2. Please we also have a new Electoral Commissioner wai. Her lip gloss is one in town. We saw her, we liked her, and the President gave her to us. I know what the silly boys among you are thinking. You are comparing her beautiful young face to that of Kwame Gyan’s uncle, Wofa Afari-Gyan. Stop that. It’s not nice.
3. Please do not come here to remind us that Dr. Papa Kwesi Nduom must be a sad man to have had less votes than the number of people he employs. We already know that and we have shared our commiseration with the good man. In any case what’s your beef? Did you vote some?
4. Oh we know you have a new President in your America and we know he is called Trump. In fact, we know enough to know that the J in his name is John. So please don’t come here and start conversation like “do you know we have a new president in America?” Nkwasiasem why don’t we watch TV here too.
5. And please don’t come trying to belong and pretend you are a Trump supporter. We all know you nearly s@#t in your pants when he won. For all we know you kraaa you are one of the many who behaved like Volta Region NDC supporters – to vote for the other side dieer they won’t vote at all.

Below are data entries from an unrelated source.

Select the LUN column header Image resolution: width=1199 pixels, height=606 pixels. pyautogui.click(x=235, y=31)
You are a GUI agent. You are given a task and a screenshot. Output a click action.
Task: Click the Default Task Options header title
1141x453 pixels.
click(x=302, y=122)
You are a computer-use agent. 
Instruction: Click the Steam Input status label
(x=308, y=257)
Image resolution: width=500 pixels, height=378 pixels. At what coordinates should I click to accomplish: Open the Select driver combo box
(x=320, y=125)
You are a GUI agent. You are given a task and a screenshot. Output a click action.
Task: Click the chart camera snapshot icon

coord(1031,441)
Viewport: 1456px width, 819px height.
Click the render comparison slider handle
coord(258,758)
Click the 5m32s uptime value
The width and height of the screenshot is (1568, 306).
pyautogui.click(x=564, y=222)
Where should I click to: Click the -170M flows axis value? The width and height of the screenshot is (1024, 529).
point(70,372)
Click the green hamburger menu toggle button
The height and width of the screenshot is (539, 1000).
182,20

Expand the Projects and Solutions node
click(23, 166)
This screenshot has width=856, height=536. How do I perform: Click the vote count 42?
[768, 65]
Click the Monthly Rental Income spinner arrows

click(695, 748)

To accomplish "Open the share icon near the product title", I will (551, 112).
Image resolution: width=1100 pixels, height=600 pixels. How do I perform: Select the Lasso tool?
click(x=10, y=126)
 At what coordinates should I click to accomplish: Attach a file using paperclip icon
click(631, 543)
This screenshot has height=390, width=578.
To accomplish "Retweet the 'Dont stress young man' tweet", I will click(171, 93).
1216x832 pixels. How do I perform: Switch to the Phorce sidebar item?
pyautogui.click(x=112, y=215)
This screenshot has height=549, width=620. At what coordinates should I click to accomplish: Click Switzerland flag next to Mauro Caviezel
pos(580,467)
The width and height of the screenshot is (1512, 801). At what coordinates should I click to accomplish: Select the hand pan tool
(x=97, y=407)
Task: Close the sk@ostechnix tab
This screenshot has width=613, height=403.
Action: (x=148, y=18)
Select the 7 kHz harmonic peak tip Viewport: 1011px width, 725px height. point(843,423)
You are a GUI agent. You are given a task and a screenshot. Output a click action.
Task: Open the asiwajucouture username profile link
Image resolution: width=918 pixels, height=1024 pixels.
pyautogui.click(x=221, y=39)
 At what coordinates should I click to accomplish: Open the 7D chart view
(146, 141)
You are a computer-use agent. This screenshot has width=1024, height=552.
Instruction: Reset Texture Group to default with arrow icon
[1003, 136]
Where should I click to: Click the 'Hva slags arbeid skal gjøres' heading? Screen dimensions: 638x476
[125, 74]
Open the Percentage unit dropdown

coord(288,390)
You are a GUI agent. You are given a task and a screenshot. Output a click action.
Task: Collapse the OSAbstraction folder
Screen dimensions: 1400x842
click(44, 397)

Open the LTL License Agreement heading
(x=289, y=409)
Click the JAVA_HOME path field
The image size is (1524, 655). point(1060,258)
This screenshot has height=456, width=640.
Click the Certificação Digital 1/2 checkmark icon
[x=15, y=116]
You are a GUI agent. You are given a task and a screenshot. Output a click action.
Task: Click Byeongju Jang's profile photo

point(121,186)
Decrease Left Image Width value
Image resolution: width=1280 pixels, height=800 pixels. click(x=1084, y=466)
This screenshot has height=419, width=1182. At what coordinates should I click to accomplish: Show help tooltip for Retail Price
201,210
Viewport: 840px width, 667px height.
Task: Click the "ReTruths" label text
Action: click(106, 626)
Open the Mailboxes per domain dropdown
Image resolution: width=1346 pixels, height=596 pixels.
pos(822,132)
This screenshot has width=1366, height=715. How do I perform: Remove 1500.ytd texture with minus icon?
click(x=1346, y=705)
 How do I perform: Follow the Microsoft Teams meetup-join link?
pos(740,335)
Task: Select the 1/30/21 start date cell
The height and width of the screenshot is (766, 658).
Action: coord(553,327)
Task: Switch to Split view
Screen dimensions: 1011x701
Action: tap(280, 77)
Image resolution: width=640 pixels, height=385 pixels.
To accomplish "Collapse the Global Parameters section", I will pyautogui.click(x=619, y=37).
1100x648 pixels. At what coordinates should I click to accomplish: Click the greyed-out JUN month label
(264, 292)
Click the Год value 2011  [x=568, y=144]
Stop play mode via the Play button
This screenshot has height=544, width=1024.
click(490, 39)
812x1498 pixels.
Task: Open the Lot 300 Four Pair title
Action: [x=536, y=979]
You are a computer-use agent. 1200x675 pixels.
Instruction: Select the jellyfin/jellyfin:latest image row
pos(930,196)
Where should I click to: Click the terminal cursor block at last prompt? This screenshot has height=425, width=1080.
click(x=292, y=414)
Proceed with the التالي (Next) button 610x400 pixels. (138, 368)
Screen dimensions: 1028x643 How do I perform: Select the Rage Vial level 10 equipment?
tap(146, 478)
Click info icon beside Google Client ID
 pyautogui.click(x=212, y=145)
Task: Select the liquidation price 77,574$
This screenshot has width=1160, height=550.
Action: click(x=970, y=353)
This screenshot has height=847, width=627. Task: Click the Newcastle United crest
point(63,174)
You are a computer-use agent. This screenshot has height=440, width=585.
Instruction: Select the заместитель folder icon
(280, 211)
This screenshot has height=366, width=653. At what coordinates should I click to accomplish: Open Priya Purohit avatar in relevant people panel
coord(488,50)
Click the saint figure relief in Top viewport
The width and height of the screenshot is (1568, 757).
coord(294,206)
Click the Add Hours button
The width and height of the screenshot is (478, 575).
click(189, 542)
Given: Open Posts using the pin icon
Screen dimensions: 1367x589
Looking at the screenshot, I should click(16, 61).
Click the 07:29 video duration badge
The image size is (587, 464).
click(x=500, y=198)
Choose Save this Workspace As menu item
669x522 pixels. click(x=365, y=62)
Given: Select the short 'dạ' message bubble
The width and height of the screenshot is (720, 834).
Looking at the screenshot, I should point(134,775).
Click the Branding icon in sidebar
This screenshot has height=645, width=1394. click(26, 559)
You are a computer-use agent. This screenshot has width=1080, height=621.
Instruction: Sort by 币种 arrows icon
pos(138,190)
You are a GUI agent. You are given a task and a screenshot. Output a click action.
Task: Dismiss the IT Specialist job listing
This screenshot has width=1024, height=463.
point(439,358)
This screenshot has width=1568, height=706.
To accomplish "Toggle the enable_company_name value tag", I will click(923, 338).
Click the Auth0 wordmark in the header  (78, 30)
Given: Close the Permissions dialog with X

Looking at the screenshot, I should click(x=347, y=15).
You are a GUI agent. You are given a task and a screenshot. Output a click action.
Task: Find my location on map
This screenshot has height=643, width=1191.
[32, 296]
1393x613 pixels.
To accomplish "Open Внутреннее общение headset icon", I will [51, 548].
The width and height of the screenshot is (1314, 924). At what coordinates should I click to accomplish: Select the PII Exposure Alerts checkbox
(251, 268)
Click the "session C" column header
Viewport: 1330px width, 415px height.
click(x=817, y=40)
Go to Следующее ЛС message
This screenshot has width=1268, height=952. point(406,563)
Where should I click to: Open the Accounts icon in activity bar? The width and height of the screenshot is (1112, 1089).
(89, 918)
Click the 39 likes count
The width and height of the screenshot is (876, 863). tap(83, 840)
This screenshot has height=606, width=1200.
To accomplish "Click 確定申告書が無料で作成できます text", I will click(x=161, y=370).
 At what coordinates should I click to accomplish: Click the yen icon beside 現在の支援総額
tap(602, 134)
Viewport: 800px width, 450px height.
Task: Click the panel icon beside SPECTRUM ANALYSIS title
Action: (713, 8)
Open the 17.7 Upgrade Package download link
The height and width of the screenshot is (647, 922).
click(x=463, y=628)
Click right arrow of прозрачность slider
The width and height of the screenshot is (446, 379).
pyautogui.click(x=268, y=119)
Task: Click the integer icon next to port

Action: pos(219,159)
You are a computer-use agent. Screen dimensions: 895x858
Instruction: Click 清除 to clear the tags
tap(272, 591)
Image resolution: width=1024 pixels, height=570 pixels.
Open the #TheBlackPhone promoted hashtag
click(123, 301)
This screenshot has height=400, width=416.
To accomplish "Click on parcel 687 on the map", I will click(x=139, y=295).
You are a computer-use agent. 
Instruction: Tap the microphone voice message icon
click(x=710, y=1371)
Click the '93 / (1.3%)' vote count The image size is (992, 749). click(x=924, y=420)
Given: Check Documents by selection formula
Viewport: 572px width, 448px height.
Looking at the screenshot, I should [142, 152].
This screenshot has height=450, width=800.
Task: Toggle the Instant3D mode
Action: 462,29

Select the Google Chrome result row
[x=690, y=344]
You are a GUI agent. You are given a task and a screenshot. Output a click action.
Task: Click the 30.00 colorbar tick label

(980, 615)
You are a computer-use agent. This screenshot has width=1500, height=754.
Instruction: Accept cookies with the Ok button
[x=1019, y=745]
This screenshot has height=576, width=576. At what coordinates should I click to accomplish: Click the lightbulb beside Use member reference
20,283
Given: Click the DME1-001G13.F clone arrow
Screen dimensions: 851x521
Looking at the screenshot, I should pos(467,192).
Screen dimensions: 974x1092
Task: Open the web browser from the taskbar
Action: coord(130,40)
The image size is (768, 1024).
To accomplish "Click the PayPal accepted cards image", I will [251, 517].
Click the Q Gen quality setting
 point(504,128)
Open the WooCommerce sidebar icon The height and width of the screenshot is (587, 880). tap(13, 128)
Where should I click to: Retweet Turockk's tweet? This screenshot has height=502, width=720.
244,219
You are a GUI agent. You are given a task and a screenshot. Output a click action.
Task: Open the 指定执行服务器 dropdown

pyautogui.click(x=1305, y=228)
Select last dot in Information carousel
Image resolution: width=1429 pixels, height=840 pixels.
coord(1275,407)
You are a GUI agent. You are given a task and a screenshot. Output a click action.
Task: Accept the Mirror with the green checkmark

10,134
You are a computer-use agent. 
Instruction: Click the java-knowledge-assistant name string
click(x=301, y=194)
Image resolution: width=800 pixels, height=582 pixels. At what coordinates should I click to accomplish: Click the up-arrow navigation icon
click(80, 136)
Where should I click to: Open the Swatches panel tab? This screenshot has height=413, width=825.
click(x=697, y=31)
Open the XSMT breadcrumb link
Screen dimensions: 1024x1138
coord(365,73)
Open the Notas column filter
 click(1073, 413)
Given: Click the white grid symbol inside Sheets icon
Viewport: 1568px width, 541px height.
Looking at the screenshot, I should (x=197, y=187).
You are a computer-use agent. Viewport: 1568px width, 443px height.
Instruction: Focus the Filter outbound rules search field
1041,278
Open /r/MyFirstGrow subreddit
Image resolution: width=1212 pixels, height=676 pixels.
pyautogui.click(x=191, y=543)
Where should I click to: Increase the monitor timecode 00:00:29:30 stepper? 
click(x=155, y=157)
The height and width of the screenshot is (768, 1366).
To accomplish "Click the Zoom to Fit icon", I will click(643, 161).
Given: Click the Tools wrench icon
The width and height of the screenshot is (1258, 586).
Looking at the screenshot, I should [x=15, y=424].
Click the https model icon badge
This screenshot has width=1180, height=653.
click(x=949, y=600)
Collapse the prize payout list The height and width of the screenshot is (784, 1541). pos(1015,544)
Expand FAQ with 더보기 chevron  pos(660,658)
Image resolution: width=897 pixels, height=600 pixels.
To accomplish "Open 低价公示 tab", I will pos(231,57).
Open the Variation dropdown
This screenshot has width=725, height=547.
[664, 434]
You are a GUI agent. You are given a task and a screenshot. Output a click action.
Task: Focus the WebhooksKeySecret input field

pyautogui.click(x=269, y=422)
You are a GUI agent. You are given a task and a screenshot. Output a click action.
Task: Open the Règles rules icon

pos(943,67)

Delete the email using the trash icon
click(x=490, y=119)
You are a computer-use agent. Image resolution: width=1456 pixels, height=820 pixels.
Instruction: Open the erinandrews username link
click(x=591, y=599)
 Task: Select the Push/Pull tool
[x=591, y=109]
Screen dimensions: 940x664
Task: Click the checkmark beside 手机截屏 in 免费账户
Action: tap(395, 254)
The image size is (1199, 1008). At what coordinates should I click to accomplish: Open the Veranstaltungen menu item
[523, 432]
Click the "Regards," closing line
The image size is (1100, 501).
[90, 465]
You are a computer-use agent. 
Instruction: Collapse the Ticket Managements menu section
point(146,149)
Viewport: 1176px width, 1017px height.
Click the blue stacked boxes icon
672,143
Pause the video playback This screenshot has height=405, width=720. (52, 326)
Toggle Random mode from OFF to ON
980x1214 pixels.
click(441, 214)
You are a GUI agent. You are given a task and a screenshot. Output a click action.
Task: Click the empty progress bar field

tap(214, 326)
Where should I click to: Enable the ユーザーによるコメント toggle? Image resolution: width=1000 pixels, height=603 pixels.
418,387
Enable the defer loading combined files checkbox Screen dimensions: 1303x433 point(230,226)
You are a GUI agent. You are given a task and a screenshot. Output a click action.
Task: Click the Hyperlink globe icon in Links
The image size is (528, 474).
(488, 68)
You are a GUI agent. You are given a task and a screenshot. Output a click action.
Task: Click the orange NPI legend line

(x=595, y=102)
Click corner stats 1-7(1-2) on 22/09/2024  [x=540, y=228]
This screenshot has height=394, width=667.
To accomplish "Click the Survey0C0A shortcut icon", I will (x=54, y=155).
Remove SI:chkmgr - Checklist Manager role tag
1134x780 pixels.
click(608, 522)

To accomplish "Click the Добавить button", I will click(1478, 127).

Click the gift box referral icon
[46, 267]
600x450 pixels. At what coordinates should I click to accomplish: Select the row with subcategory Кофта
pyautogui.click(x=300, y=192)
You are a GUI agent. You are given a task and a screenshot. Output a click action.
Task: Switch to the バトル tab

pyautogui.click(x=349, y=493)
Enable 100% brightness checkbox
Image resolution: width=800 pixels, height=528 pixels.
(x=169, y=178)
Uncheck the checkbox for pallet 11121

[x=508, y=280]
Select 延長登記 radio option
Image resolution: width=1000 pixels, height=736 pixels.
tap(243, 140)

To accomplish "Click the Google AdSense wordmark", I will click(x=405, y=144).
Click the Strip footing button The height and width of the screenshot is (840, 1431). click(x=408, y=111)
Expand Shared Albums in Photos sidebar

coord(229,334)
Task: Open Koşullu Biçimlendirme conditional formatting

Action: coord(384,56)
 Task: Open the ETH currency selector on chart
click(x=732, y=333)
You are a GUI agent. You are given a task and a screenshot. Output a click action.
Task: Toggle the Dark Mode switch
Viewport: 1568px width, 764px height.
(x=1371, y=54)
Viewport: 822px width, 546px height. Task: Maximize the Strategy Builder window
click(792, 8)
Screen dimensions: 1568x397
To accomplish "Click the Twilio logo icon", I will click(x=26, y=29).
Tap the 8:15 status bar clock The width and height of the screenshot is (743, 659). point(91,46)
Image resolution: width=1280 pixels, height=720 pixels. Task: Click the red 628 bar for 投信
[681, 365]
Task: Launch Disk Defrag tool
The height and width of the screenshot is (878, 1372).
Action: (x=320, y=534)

6. Please don’t come and ask us what is in President John Mahama’s flask. He hasn’t told us. We don’t know. He won’t tell us. We can’t know. And Stan Dogbe and co too won’t tell us. What makes you think because we live with him in Accra we will know? But some say it’s Alomo Bitters. Others say is Jameson. Some too say it is purified water from the river that flows from Mecca and enters the see at Jerusalem. Only Oga at the top knows this one.
7. Please be careful how you approach some people now. See, some big people who were Ministers and MP at the same time or others who were friends of this government are about to lose the air of invincibility around them and they won’t be smiling much. Abi you know some of them already eh? Hanna Tetteh didn’t use to smile much so imagine her now.
8. Please if you were hiding and seeing some big NDC guy please understand him if he says the daily $2000 he was giving you has now reduced to a daily GHC 200 — I said 200, don’t add an extra 0 to make it 2000. See, (and I’m whispering here), he anticipates he’s going to be getting broke for a long time cos he won’t have access to free money again so take it easy wai, na Minister aye mmre. If you are smart, get a new boyfriend from the other side.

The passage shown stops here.